— Start of READING PASSAGE —
I was fully ready to commit to Cubase (having decided against Logic because it is chained to the Apple platform, and I feel uncomfortable with Apple's direction, despite being a life long user) when someone on here made an offhand comment that I should check out Reaper. 

I'm totally blown away by its audio capabilities, it makes Pro Tools look crippled. 

Mixer and routing functionality is built on such a different paradigm it's quite amazing, so open and flexible. 

The midi feels like it might be right in my sweet spot. I can totally see how for the expression mapping crew it might feel limited. But the implementation and fluidity of virtual, physical instruments both, plus how they fit into the broader work flow is really impressive. 

Then there's stuff like how lean and small the application itself is. Many of the things that were really exciting about Cubase to me, namely resource efficiency and macro customizability, have very much had their boxes ticked in Reaper. 

It's interesting, Reaper seemed to be perceived as a more entry level, or simpler, tool, compared to established DAWs. But to me (now, having actually checked it out) it feels like a nimble startup, playing by completely different rules of its own making, operating completely free of decades of habits, and free of accountability to a conservative board of directors and hungry shareholders. 

I'm really excited. 

More soon, 

D


----------



## Lannister (Nov 16, 2015)

REAPER 5.1 just released today, with a sizable changelog. Next up should be the notation view/editor.

Oh, and someone posted a script to the forums today that enables Retrospective Record in REAPER.

Good stuff.


----------



## chimuelo (Nov 16, 2015)

I love Reaper also.
Fastest tracking workflow with so many great tools.
But only basic MIDI.
Cubase as much as I hate the dongle upgrade jive is still MIDI City.

But Reaper with Bidule as a VST Sub Host for Kontakt can playback and reload so much faster.
But with these NVMe devices it seems like every sample amp is fast.

Wait until you create your own theme with variations and screensets.
You'll see that it's great having such large uncluttered views customized exactly the way you want.


----------



## Guffy (Nov 16, 2015)

I started out using Reaper, but moved on to Studio One after a while. 
Studio One is still my main DAW, but i do have Reaper installed. There is some neat functions in there.


----------



## kitekrazy (Nov 16, 2015)

d.healey said:


> I went the other way



Tell us why.


----------



## d.healey (Nov 16, 2015)

kitekrazy said:


> Tell us why.


Long time Cubase user - started with Cubase VST sometime in the early 2000s - wanted to use expression maps when they came in (think that was Cubase 5) and found a major problem with them not processing commands in a certain order (this was a bug which didn't bother most people but was a pain for me because I was trying to link Cubase up with Sibelius and make use of expression maps) so I went looking for a new sequencer and found Reaper. And now my main focus is on sample library development Reaper is a must have tool, there is no other program that can do the stuff Reaper can in terms of sample editing and the ability to create custom scripts for it helps greatly.

I also like the Reaper philosophy - regular updates and you only have to pay when a new version comes out, and it's insanely cheap, good feedback from the developers on the forum, lots of help on the forum too from other users, lean and efficient programming (I've only had Reaper crash a few times, Cubase 5 would crash a lot with big projects), incredibly small download, I think it's almost at 10mb now for the 64bit version, and the install size is under 100mb including all the effects and processors that come with it - speaking of which, some of the effects are very very good, they all have a generic boring interface but what they do is what's important, ReaTune for example is my go to tuner it does an awesome job, and keeps samples in phase too (I recently found out)!
— End of READING PASSAGE —
— Start of SUPPLIED DATA —
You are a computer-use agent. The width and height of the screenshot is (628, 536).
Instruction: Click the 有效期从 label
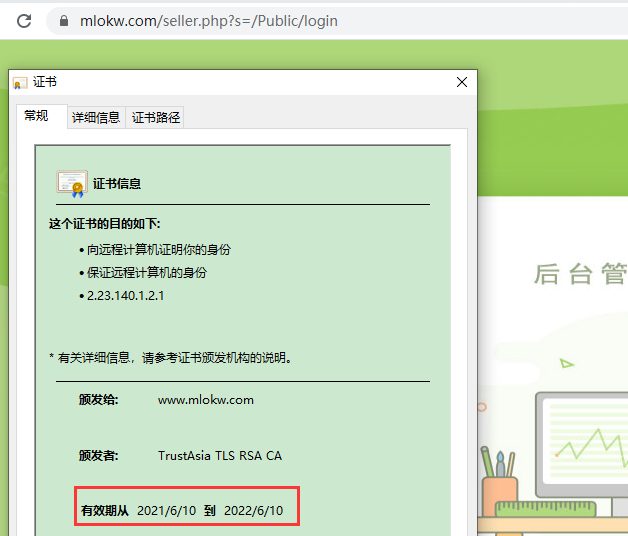105,511
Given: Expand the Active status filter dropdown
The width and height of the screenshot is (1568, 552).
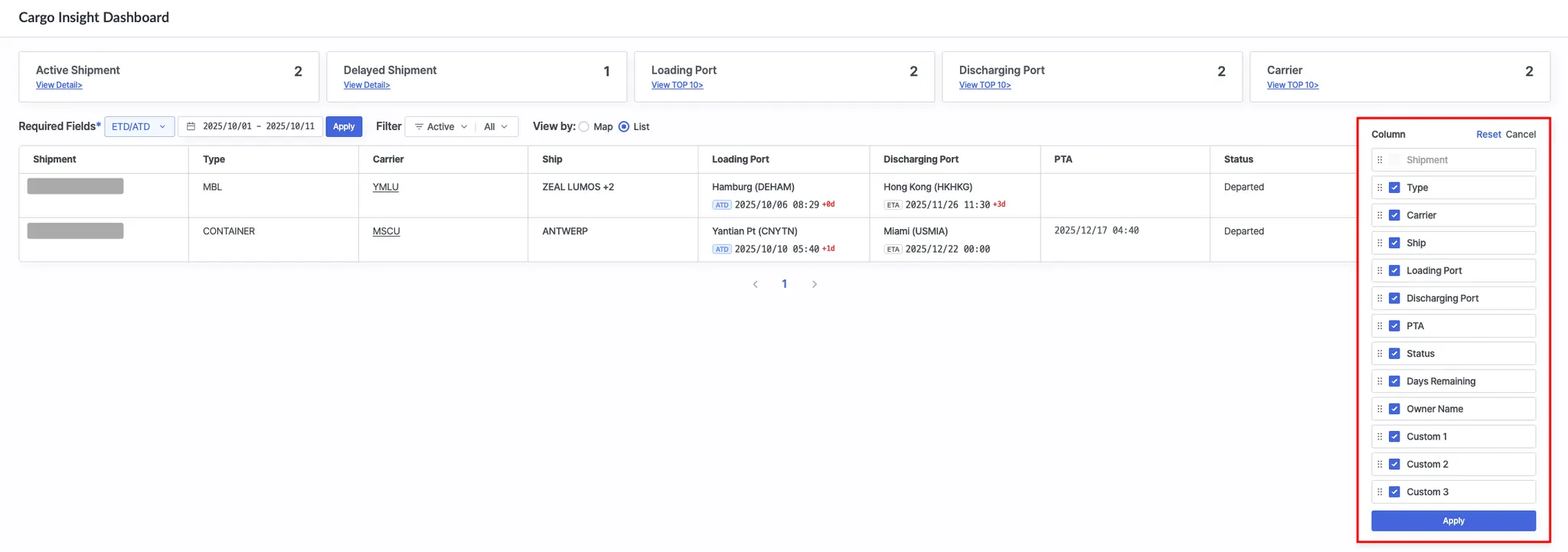Looking at the screenshot, I should click(441, 126).
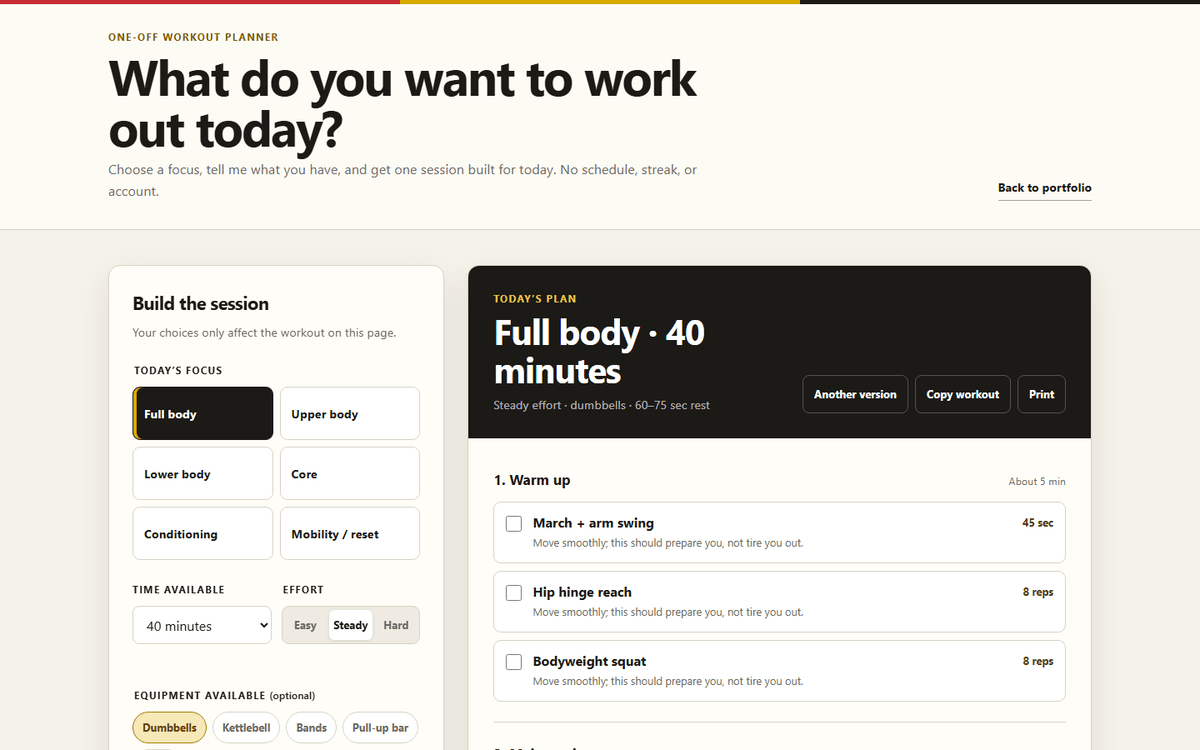
Task: Select Conditioning focus tile
Action: coord(203,533)
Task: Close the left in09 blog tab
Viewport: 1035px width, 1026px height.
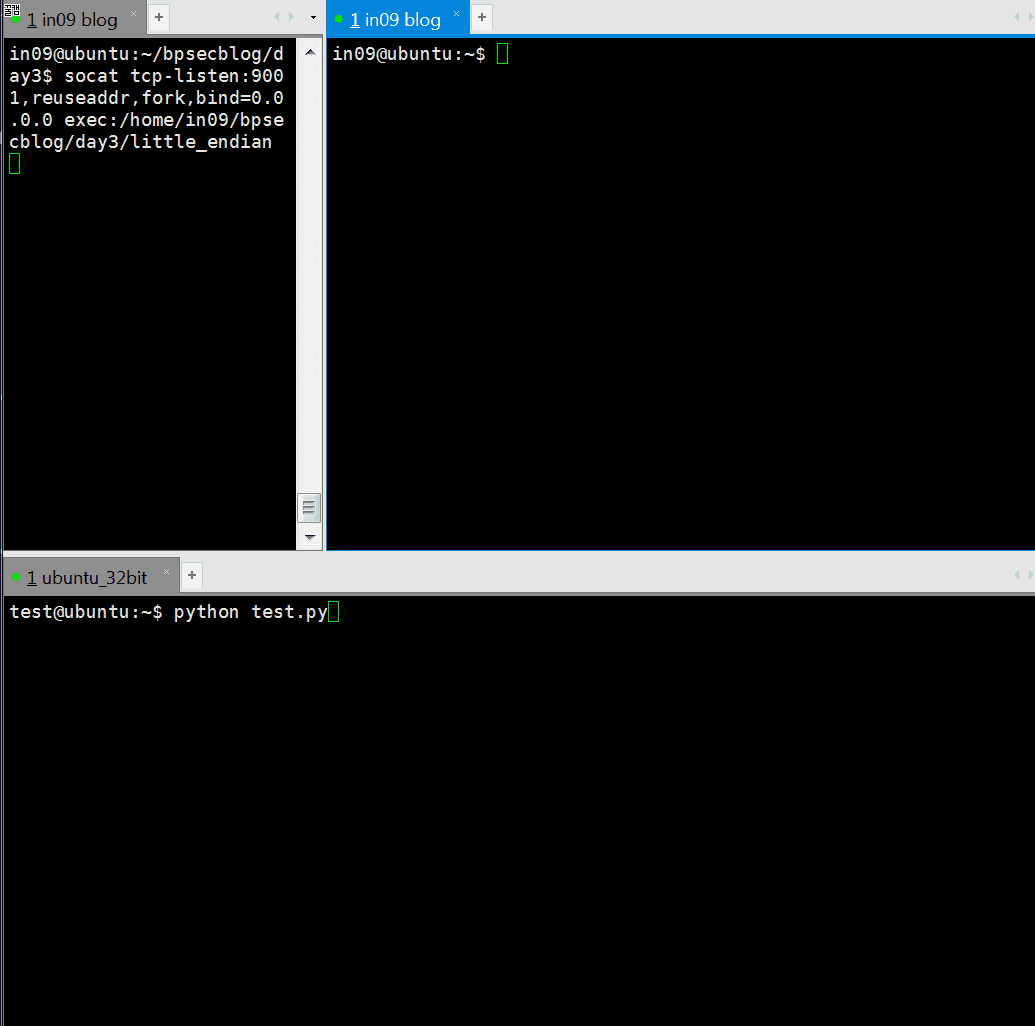Action: tap(133, 14)
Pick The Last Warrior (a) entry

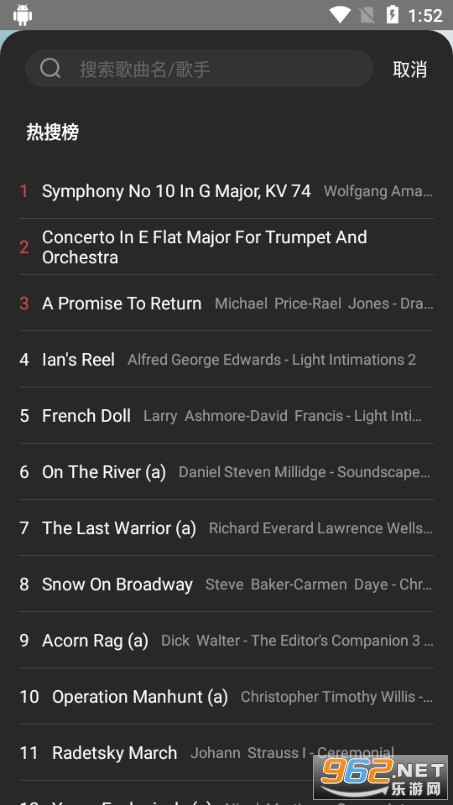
— End of SUPPLIED DATA —
## TASK REQUIREMENTS
1) Answer these from the Reaper forum thread:
(a) Which version of REAPER did Lannister say was released that day?
(b) What does chimuelo use as a VST sub host for Kontakt?
(c) Which tuner does d.healey call his go-to tuner?
2) Write out everything in the Reaper forum thread from "I started out" down to "kitekrazy (Nov 16, 2015)".
3) Extend the Reaper forum thread past its last line.

## RESULTS
1)
(a) REAPER 5.1
(b) Bidule
(c) ReaTune

2)
I started out using Reaper, but moved on to Studio One after a while. 
Studio One is still my main DAW, but i do have Reaper installed. There is some neat functions in there.


----------



## kitekrazy (Nov 16, 2015)

3)
The only thing missing for me is notation - which is coming soon, and the Reaper devs tend to deliver on their promises. 

I could preach about the virtues of Reaper for another few pages... but I won't


----------



## kitekrazy (Nov 16, 2015)

Great post. I've come across some who dropped other DAWs because upgrades come with a lot of bloat which means a higher price and no reduction for just wanting the audio engine. I'm thinking of learning how to make SWS extensions. What put Reaper on the map was DAW benchmarks.


----------



## dtonthept (Nov 16, 2015)

Okay so very interesting to see everyone's thoughts so far. Really feels like Reaper might be at a bit of a tipping point with the features and maturity is has now. 

Anyways, first update is that my Skype run through with Jon from Reaper blog was amazing. He's super chill and very knowledgeable, has a pro tools background so it's easy to talk about habits and what to keep and where to open up thinking. 

So many good things, but I was really blown away by the render options. Cubase was doing great things on this front too, but Reaper can do this in so many different ways. Track freezing has some real genius capabilities - for example you can freeze your track up to a certain point in the fx chain, but still be able to tweak the plugs after that point. For final stages of production and mix this is just so huge. 

We talked a lot about editing techniques and possibilities. What he showed me of different ways even just to split an item (region) was very thought provoking, I can see that I need to put in some hard yards in the trenches to get my basic editing up to speed, while staying open minded enough to go beyond my existing paradigms.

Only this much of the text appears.